Stored data
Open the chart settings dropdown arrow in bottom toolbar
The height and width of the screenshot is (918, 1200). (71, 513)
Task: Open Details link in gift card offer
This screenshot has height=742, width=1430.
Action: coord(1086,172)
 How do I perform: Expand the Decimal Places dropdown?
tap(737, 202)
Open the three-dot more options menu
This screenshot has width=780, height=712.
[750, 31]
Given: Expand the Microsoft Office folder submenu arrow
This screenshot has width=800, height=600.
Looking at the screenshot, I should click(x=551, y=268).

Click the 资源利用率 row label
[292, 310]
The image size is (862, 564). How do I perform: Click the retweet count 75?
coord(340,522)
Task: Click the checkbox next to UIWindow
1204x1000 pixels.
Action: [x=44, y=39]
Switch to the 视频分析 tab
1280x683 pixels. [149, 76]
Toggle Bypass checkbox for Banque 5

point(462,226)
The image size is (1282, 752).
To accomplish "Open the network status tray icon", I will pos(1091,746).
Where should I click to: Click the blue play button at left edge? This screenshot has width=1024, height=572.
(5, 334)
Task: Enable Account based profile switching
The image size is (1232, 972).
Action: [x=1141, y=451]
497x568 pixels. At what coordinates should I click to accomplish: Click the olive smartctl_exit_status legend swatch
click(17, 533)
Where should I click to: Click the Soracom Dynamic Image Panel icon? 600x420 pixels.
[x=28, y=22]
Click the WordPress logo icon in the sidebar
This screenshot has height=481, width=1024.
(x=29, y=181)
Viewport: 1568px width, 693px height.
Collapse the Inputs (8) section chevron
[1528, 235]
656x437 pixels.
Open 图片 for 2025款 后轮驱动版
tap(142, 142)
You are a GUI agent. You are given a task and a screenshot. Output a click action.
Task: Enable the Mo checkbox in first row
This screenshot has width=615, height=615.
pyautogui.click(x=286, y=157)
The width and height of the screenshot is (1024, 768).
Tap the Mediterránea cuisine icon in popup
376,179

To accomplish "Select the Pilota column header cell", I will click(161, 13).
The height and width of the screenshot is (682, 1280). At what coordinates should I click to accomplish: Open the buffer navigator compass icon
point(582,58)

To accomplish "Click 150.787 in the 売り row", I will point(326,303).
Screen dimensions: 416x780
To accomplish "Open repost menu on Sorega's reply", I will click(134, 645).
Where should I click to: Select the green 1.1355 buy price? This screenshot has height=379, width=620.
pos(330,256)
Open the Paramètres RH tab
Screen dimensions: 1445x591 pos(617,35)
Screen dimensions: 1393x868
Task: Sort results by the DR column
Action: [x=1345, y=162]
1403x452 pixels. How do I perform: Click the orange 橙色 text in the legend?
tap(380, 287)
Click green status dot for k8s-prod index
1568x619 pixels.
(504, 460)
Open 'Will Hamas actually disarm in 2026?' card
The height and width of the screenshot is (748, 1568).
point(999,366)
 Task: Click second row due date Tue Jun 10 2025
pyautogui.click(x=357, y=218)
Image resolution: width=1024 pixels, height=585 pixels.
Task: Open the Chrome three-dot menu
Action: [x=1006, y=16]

Your goal:
An exact copy of the data is needed, running from its first line through the line that holds "The image size is (1282, 752).", and nothing beyond that.

Written answer:
Open the chart settings dropdown arrow in bottom toolbar
The height and width of the screenshot is (918, 1200). (71, 513)
Task: Open Details link in gift card offer
This screenshot has height=742, width=1430.
Action: coord(1086,172)
 How do I perform: Expand the Decimal Places dropdown?
tap(737, 202)
Open the three-dot more options menu
This screenshot has width=780, height=712.
[750, 31]
Given: Expand the Microsoft Office folder submenu arrow
This screenshot has width=800, height=600.
Looking at the screenshot, I should click(x=551, y=268).

Click the 资源利用率 row label
[292, 310]
The image size is (862, 564). How do I perform: Click the retweet count 75?
coord(340,522)
Task: Click the checkbox next to UIWindow
1204x1000 pixels.
Action: [x=44, y=39]
Switch to the 视频分析 tab
1280x683 pixels. [149, 76]
Toggle Bypass checkbox for Banque 5

point(462,226)
The image size is (1282, 752).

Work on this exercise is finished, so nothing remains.